» ЦИТИРУЕМЫЙ ОТРЫВОК
Ефим Гофман. Необходимость рефлексии: Статьи разных лет
Опубликовано в журнале Октябрь, номер 1, 2017
Зульфия Алькаева родилась в Ногинске (Богородск), живет в
Электростали. Поэт, литературовед. Окончила факультет журналистики МГУ им. М.В.
Ломоносова. Работает редактором издательства, ответственным секретарем альманаха
«Литературные знакомства». Автор нескольких книг стихотворений. Лауреат XIV Артиады народов России в
номинации «Литература» (2016). Победитель II
Международного литературно-музыкального фестиваля «Интеллигентный сезон»-2016
(Крым, г. Саки) в номинации «Поэзия. Стихи о Крыме».
Лонг-лист международной премии «Писатель XXI века»
(2014).
ЕФИМ ГОФМАН. НЕОБХОДИМОСТЬ РЕФЛЕКСИИ: СТАТЬИ
РАЗНЫХ ЛЕТ
/ ПРЕДИСЛОВИЕ ЕФИМА БЕРШИНА. – М.: ЛЕТНИЙ
САД, 2016.
В сборнике эссе и статей киевского критика и публициста
Ефима Гофмана в единый узел сплетены сюжеты русской литературы второй половины
ХХ века и творчество современников, идеологическая полемика 70–80-х годов и
анализ нынешних проблем общественной жизни России и Украины. Последовательность
и педантичность критика обеспечивают его размышлениям надежную доказательную
базу, и многие его находки отличаются метафоричной красотой.
«Рефлексия сейчас не в чести», – констатирует автор
книги «Необходимость рефлексии», тем не менее усаживая читателя на неудобный
табурет… Зачем же нужно поддаваться зову дудочки,
вырезанной из почтенных, но отживших свое деревьев? Взгляд назад плодотворен,
потому что уточняет контуры настоящего, дарит шанс рассмотреть нашу недавнюю
историю без купюр и предвзятостей.
По мнению Е. Гофмана, феномен Солженицына неоправданно
оттеснил на периферию идеи его оппонентов, не позволив им
прорасти в сознании россиян, что исказило картину причинно-следственных связей
в смене идеологических парадигм.

» ЗАДАНИЯ
(1) Перечислите все награды и литературные отличия Зульфии Алькаевой, которые упомянуты в тексте о книге Ефима Гофмана.
(2) Пожалуйста, продолжите текст о книге Ефима Гофмана с того места, где он заканчивается.

» СОДЕРЖИМОЕ НАБОРА ДАННЫХ
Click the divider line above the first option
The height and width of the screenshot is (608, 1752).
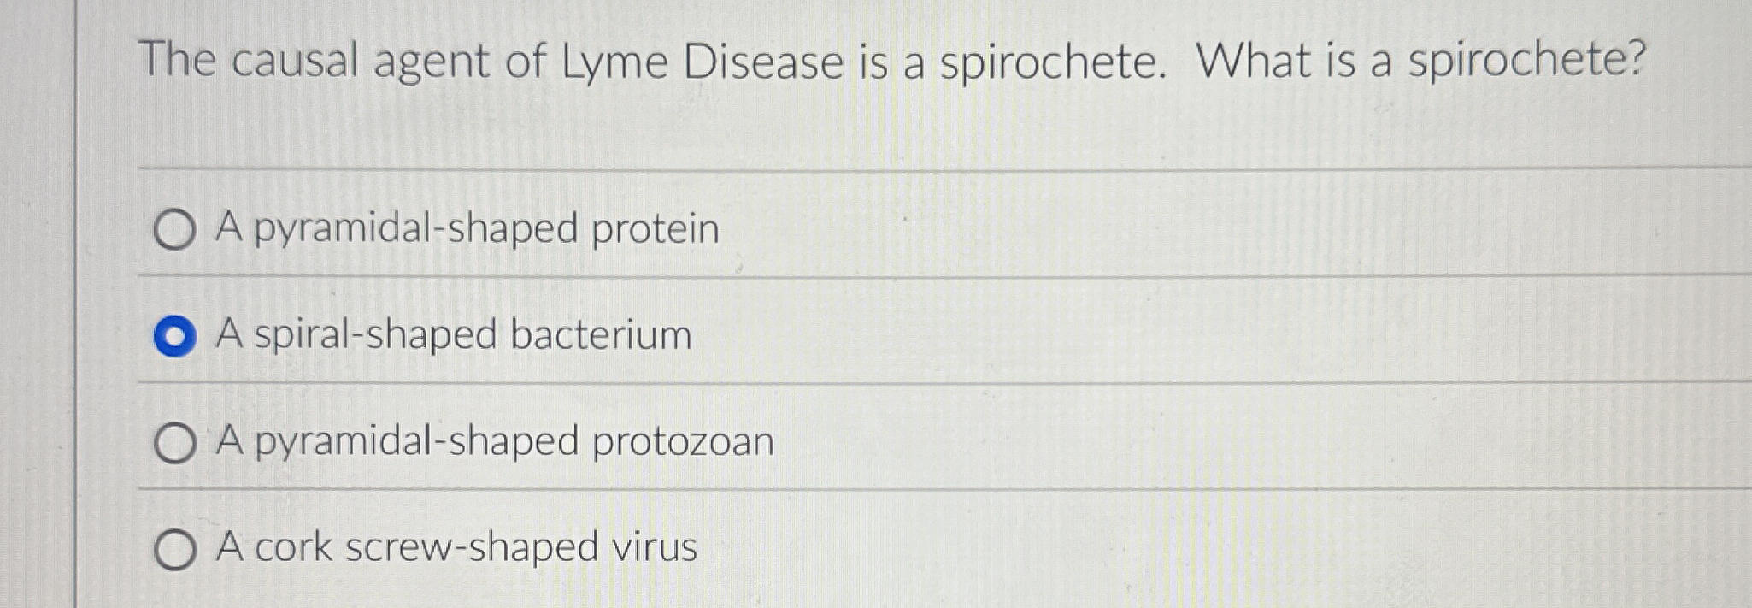click(855, 166)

» ОЖИДАЕМЫЕ ОТВЕТЫ
(1)
1. Лауреат XIV Артиады народов России в номинации «Литература» (2016).
2. Победитель II Международного литературно-музыкального фестиваля «Интеллигентный сезон»-2016 (Крым, г. Саки) в номинации «Поэзия. Стихи о Крыме».
3. Лонг-лист международной премии «Писатель XXI века» (2014).

(2)
Три богатыря нашей литературы – Синявский, Трифонов,
Шаламов – поданы крупным планом. О Юрии Трифонове критик пишет монографию. С
Андреем Синявским и его вдовой, Марией Васильевной Розановой, автор был лично
знаком, отсюда – «пять этюдов», составивших раздел. Размышляя над творчеством Варлама Шаламова и ЖЗЛовской
книгой Валерия Есипова о нем, Ефим Гофман создает свой облик писателя. При этом
анализ идей смягчают и дополняют изящные портретные зарисовки. Вот как,
допустим, выглядит Синявский: «Приземистый, немного сутулый, по-будничному
неприметный, он <…> напоминал некое сказочное существо. Иногда люди,
вспоминающие Андрея Донатовича, указывают на его
сходство со старичком-лесовичком. У меня же сочетание
седой, как лунь, бороды с румяным цветом лица вызывало ассоциации скорее с
Дедом Морозом, но – лишённым привычной монументальности, одомашненным, уютным».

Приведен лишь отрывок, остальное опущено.